Правда, что касаемо защиты этих самых земель, так Иван к ней приступить не успел, появилось у Строгановых и другое важное дело – больше, конечно, к старшому воеводе Ермаку Тимофеевичу, но и Еремеева оно касалось тоже. Правда, тому задание было дано наособицу…
Ближе к осени двинулись – в далекое царство Сибир, владыка которого, хан Кучум, уже давно не давал покоя Строгановым: нападал на вотчины, угонял в рабство людей, мутил замиренных было вогуличей и остяков, народца, в общем, не вредного, правда, вполне языческого, что вызывало у отца Амвросия неистовый зубовный скрежет. Как выразился по этому поводу сам святой отец, «рука сама собой ко кресту тянется… а еще – к сабле!»
Отряд Ермака Тимофеевича состоял из пятисот сорока казаков, частью, конечно же, воровских, в былые, не столь уж давние, времена промышлявших разбоем на широкой Волге-реке, что татары Итилем прозывали.
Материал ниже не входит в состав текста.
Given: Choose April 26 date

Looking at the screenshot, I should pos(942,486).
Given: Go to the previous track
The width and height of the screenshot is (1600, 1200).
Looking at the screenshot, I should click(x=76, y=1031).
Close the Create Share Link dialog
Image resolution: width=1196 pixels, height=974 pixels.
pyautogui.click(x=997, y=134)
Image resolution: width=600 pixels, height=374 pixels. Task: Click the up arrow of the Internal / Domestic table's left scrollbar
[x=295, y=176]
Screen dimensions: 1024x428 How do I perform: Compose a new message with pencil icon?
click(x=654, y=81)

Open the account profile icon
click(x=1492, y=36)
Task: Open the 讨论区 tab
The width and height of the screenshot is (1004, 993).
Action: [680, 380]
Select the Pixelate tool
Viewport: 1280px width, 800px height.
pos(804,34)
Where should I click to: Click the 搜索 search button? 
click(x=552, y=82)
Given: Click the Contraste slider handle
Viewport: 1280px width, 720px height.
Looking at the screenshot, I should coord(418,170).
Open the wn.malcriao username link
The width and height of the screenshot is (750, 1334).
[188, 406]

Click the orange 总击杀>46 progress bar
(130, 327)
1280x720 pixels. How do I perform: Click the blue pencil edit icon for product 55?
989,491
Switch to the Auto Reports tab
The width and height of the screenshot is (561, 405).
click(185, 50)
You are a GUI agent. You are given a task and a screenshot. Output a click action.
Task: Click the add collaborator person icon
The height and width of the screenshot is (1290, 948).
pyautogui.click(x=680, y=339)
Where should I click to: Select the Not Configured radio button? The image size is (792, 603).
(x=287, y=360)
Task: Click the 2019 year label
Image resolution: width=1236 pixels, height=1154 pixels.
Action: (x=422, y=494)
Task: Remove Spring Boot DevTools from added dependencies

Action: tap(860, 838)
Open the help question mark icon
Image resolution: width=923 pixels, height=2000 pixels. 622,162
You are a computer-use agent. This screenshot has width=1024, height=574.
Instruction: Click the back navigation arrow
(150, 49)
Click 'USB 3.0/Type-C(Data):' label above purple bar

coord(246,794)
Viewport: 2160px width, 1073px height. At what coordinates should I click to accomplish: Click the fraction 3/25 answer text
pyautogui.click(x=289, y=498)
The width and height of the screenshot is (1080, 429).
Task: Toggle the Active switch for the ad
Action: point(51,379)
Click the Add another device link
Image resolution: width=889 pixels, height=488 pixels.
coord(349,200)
Кроме того, от Строгановых еще было дано человек триста служилых – татар, немцев, литовцев даже, – всех тех, коих старший приказчик Ясмак Терибеевич (в крещеньи – Василий) скопом называл «кондотьерами». Ну, и еще – ватажка Ивана, но те – наособицу, со своим договором. Впрочем, пока вместе шли, во всех отношениях, и они должны были беспрекословно слушаться старшего атамана.
Шли на восьми десятках стругов – ермаковских, да у Еремеева было выстроено еще десяток своих – все суда небольшие, чтоб ходче было пробираться по узким рекам, однако по три-четыре пушки несли, не тонули.